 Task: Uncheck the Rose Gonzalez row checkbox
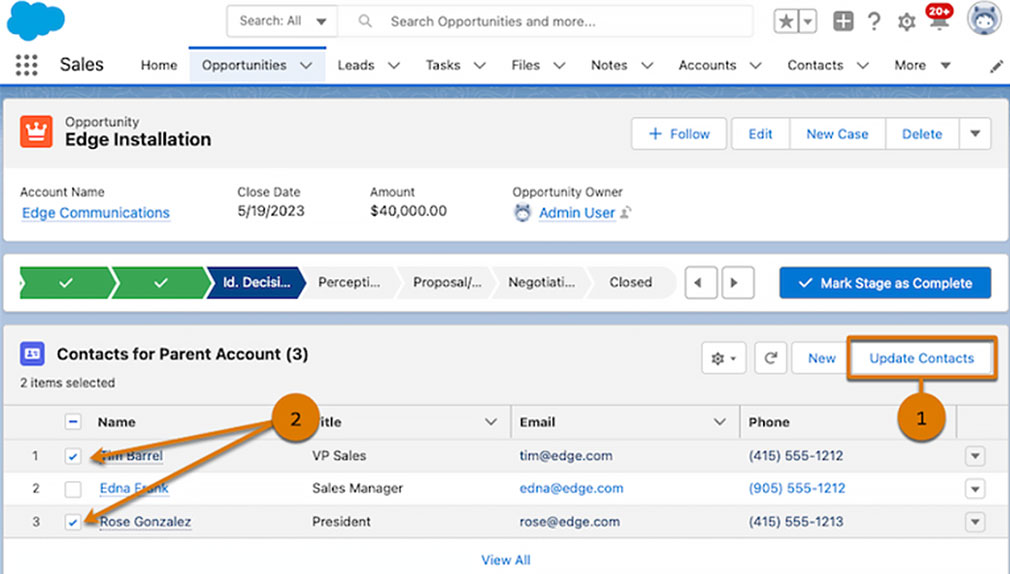[x=73, y=522]
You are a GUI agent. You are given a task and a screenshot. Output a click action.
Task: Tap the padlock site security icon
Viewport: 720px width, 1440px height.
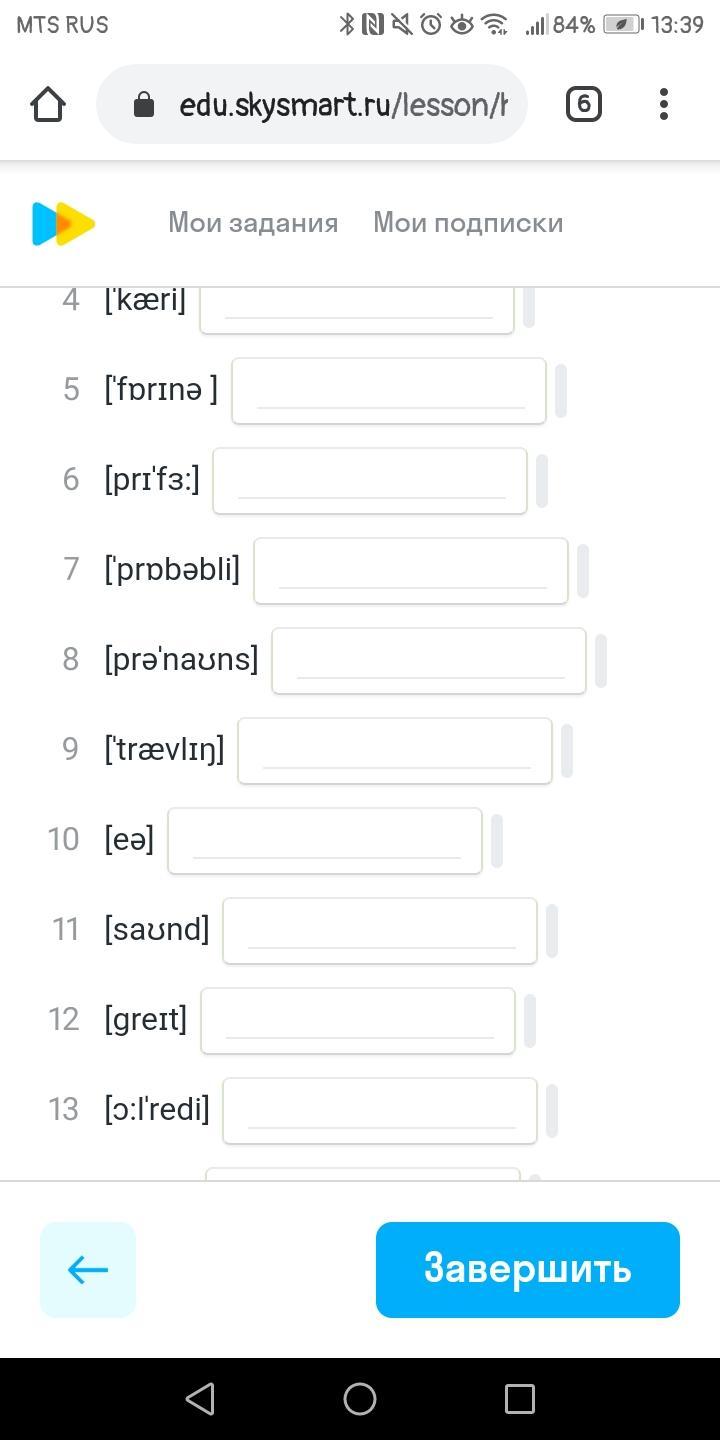click(144, 105)
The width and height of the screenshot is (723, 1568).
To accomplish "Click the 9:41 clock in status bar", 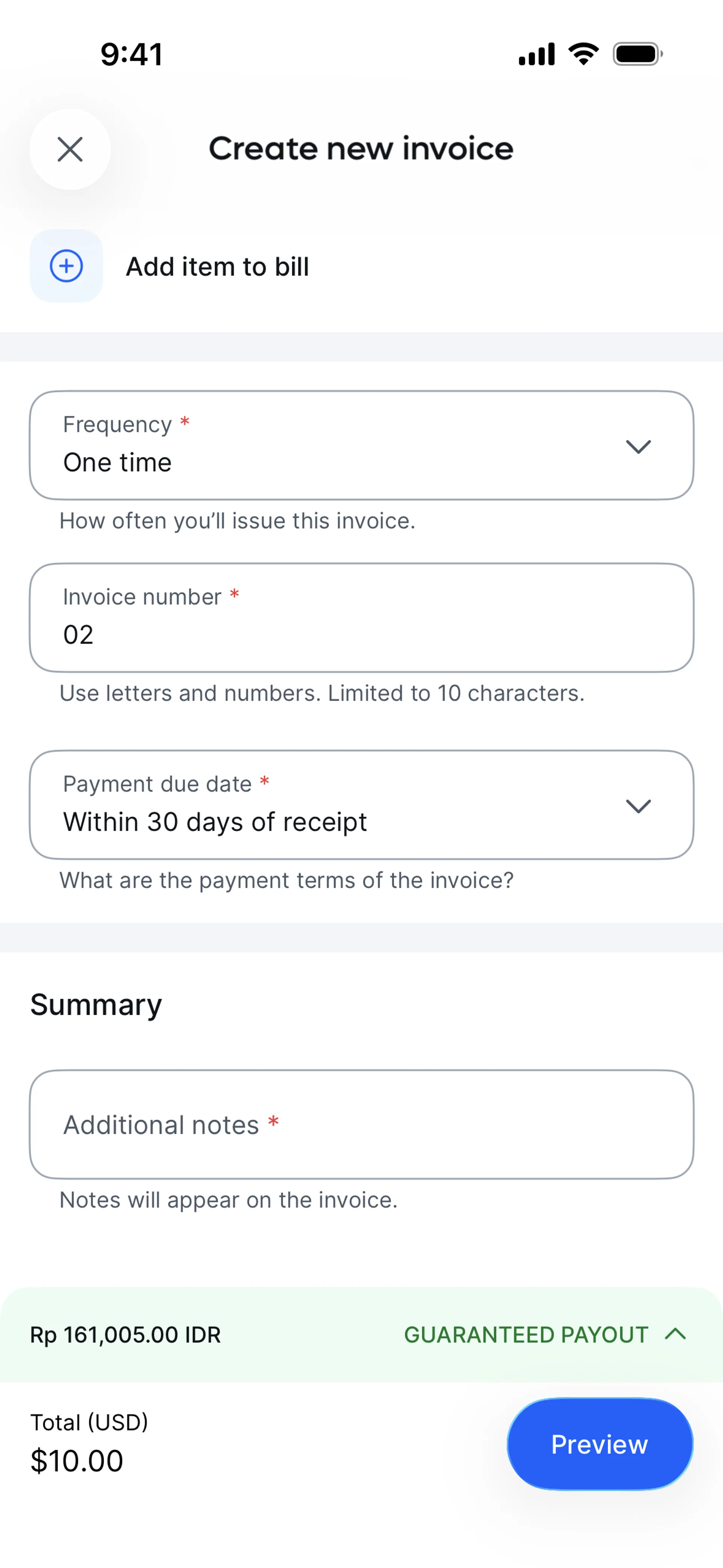I will tap(131, 54).
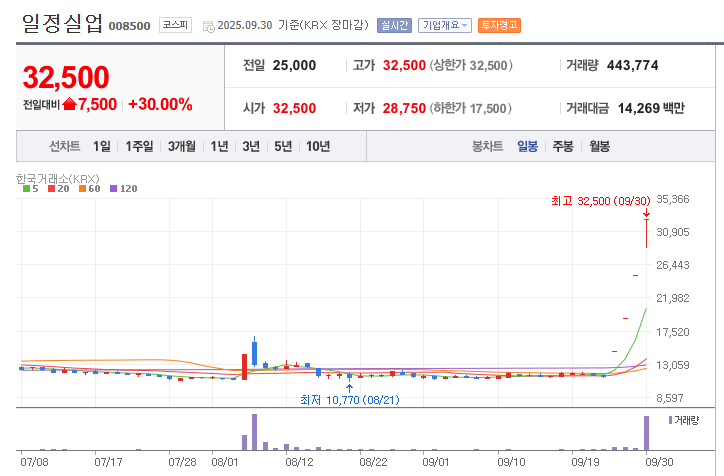Click the 투자경고 warning badge
724x476 pixels.
tap(499, 25)
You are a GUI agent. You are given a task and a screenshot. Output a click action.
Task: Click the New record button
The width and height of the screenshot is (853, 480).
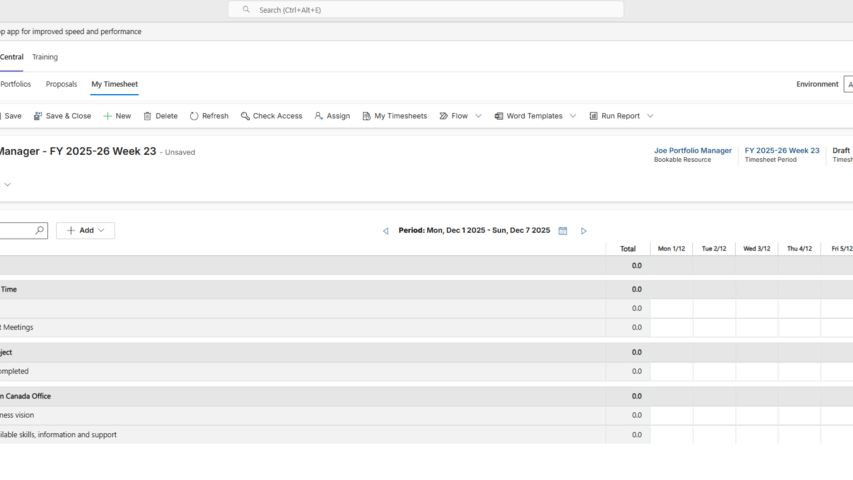tap(117, 116)
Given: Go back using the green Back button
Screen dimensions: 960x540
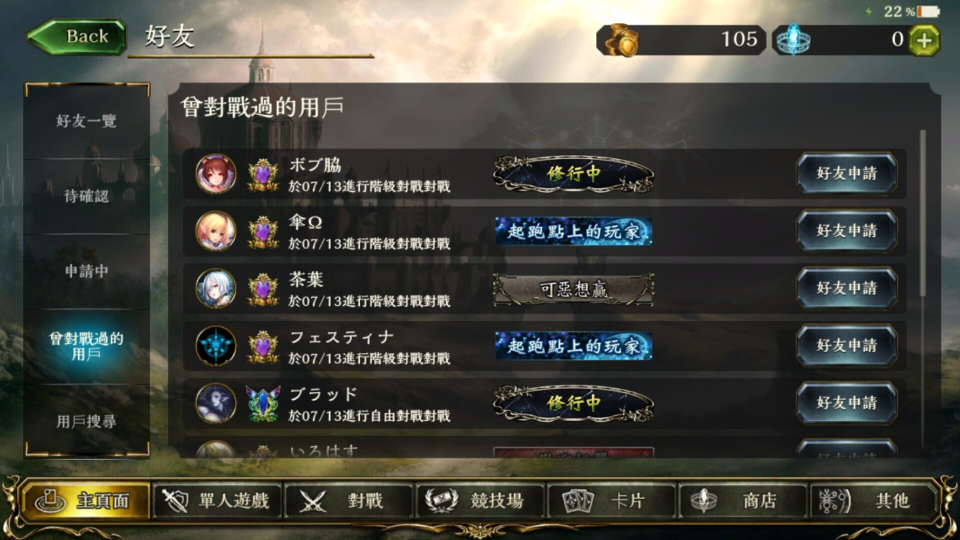Looking at the screenshot, I should tap(77, 37).
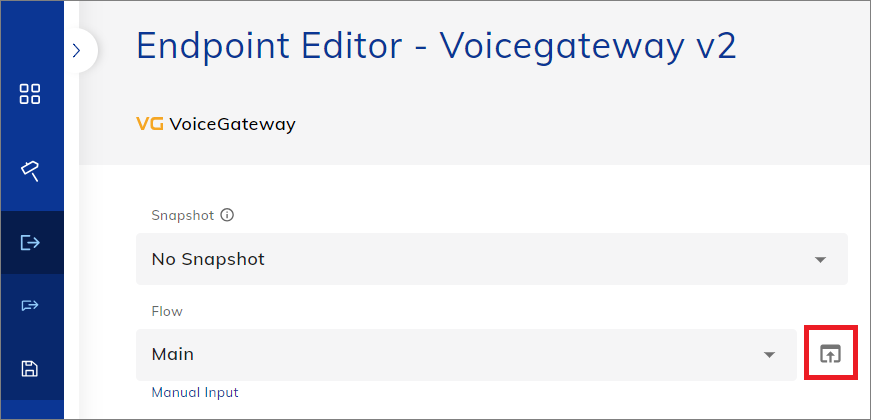Click the Snapshot field label
Screen dimensions: 871x420
(x=182, y=215)
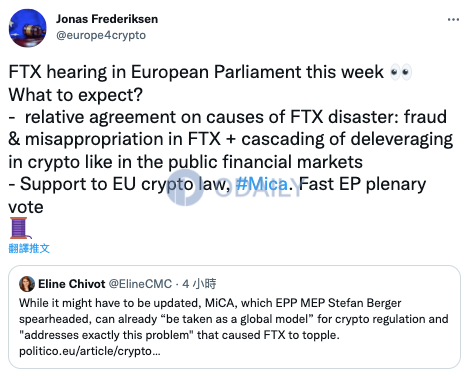Image resolution: width=472 pixels, height=376 pixels.
Task: Click Jonas Frederiksen's profile avatar
Action: coord(28,28)
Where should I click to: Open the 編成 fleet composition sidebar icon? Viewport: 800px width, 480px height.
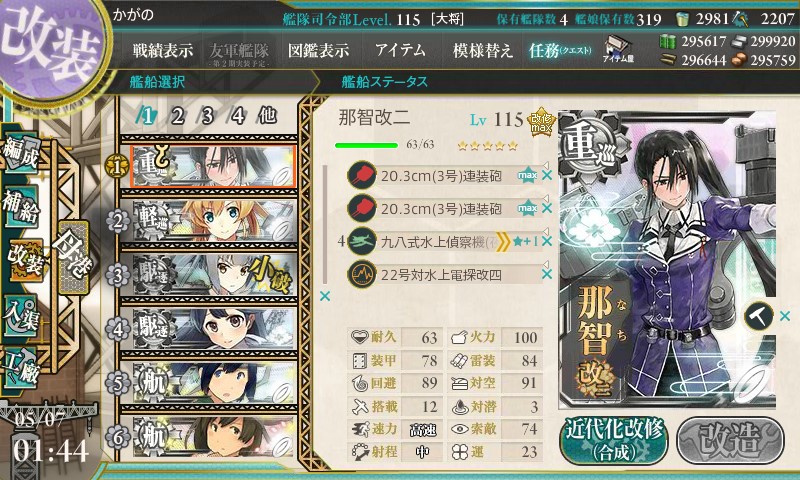click(21, 152)
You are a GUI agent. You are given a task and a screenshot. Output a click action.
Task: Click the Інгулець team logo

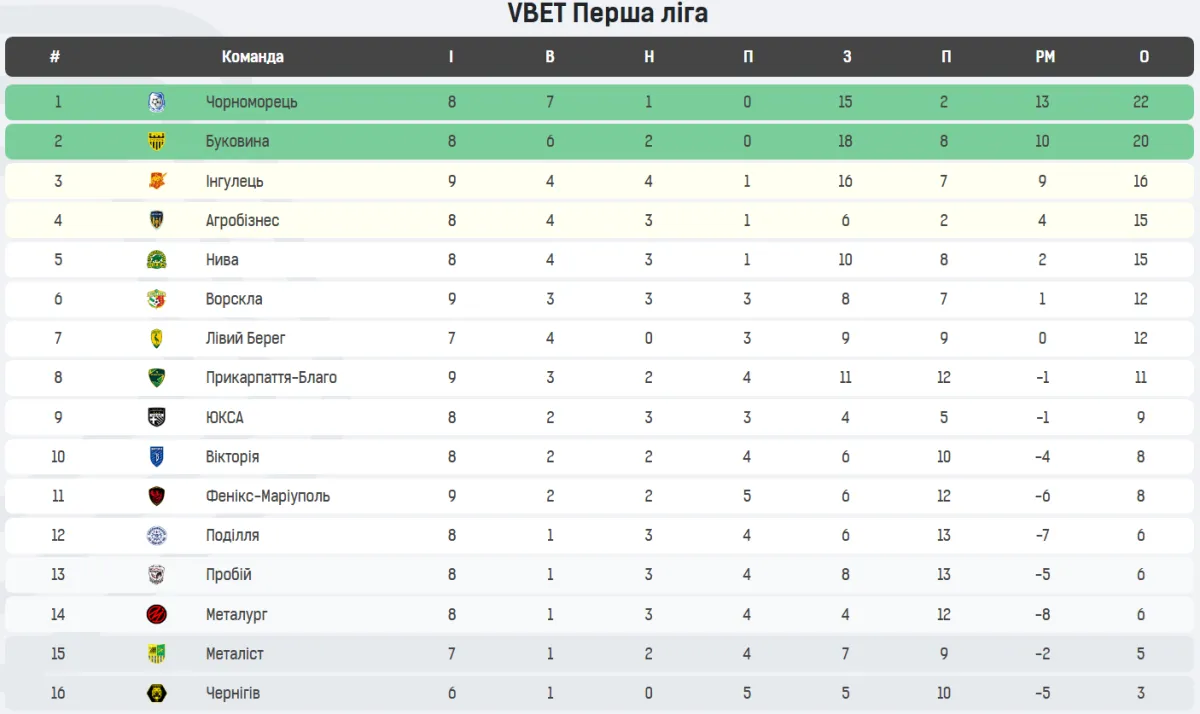pyautogui.click(x=157, y=181)
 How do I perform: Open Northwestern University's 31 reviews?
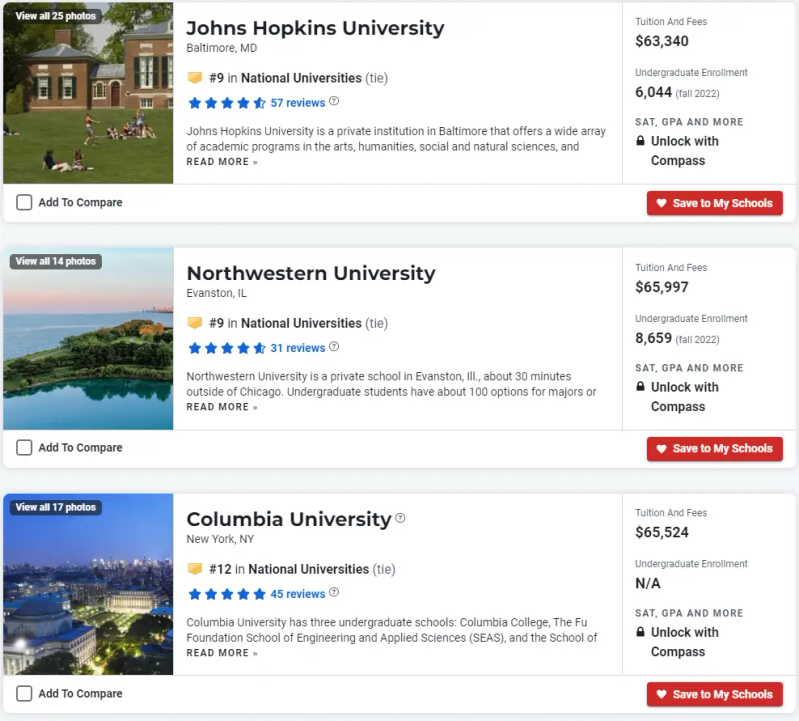pos(297,348)
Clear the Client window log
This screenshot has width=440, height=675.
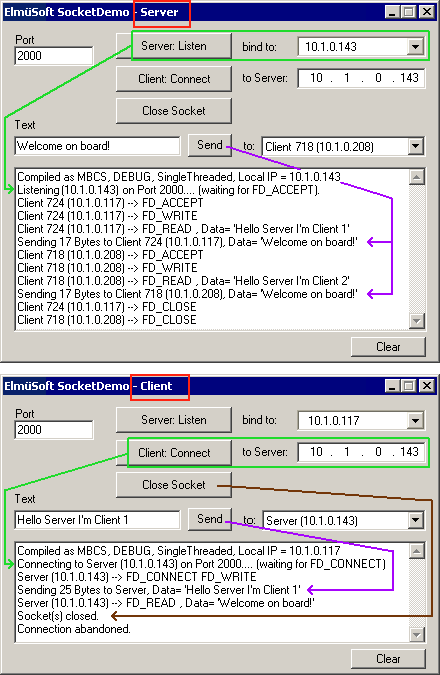[388, 659]
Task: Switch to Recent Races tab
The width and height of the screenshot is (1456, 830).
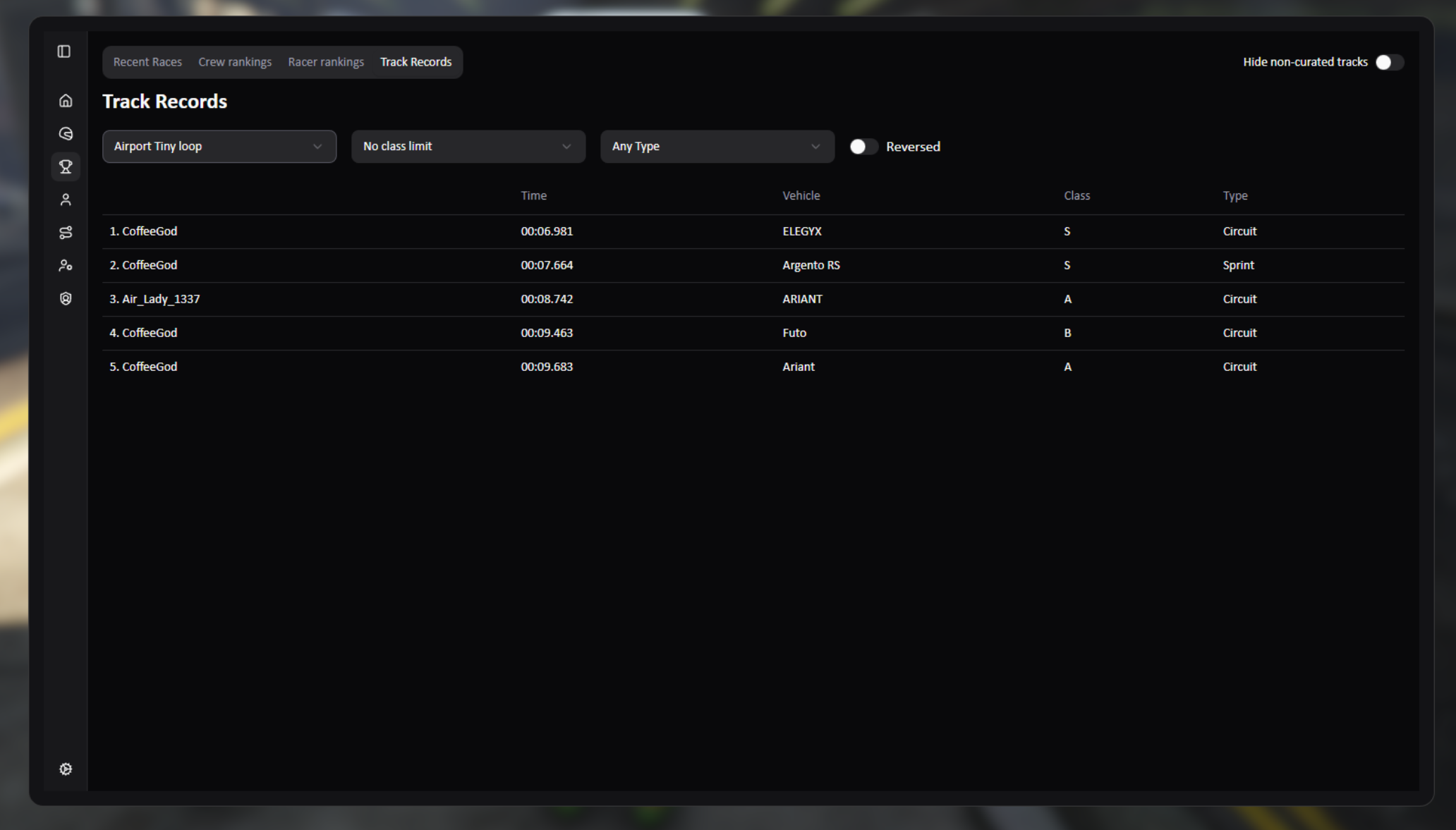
• • •
__To be done__
Recast the listing above as a numbered list, from its first line up to and including the line with "click(144, 105)", skipping any blank lines. Leave the pictures out.

__Final answer__
1.  Task: Uncheck the Rose Gonzalez row checkbox
2. [x=73, y=522]
3. You are a GUI agent. You are given a task and a screenshot. Output a click action.
4. Task: Tap the padlock site security icon
5. Viewport: 720px width, 1440px height.
6. click(144, 105)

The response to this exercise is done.